Created jobflow JobFlowID

By default, this command launches a cluster to run on a single-node cluster using an Amazon EC2 m1.small instance. Later, when your steps are running correctly on a small set of sample data, you can launch clusters to run on multiple nodes. You can specify the number of nodes and the type of instance to run with the --num-instances and --instance-type parameters, respectively.

API

This section describes the Amazon EMR API Query request parameters you need to create a streaming cluster.

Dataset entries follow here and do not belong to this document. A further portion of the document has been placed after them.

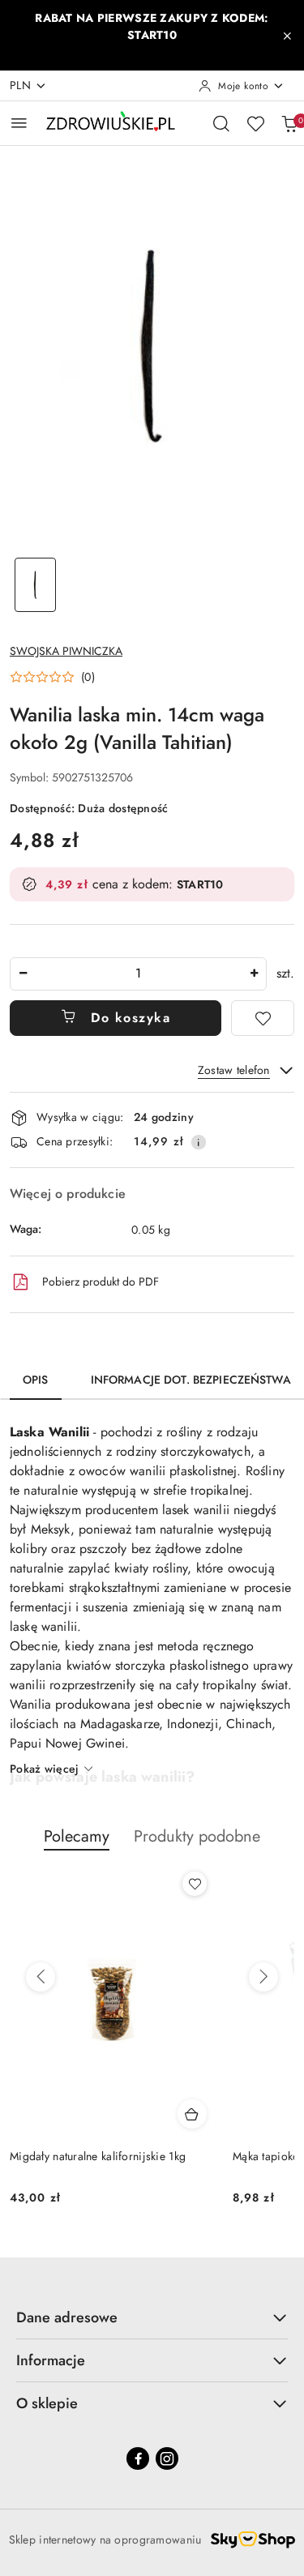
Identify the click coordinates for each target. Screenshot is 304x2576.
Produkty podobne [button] (197, 1836)
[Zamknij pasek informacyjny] (287, 35)
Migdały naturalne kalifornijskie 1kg (98, 2156)
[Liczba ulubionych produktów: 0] (255, 123)
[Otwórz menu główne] (19, 122)
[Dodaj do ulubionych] (262, 1018)
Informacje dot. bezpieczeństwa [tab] (191, 1379)
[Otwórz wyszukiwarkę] (221, 123)
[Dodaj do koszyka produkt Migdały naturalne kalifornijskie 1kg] (192, 2114)
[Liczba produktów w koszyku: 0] (289, 123)
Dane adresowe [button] (67, 2317)
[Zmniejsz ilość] (23, 974)
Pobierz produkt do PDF (100, 1281)
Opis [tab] (36, 1379)
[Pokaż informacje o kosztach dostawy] (199, 1142)
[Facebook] (137, 2458)
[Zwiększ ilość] (254, 974)
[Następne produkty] (263, 1977)
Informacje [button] (50, 2360)
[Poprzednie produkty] (40, 1977)
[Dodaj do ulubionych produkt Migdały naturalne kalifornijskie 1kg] (194, 1884)
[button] (52, 676)
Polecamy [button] (76, 1836)
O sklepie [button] (47, 2403)
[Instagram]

The response includes a <JobFlowID>, which you use in other Amazon EMR operations, such as when describing or terminating a cluster. For this reason, it is important to store cluster IDs.

The Args argument contains location information for your input data, output data, mapper, reducer, and cache file, as shown in the following example.

"Name": "streaming cluster",
"HadoopJarStep": 
	{
         "Jar": "/home/hadoop/contrib/streaming/hadoop-streaming.jar",
        "Args": 
           [
            "-input",   "s3n://elasticmapreduce/samples/wordcount/input",
            "-output",  "s3n://myawsbucket",
            "-mapper",  "s3://elasticmapreduce/samples/wordcount/wordSplitter.py",
            "-reducer", "aggregate"
           ]
    }

Note

All paths are prefixed with their location. The prefix “s3://” refers to the s3n file system. If you use HDFS, prepend the path with hdfs:///. Make sure to use three slashes (///), as in hdfs:///home/hadoop/sampleInput2/.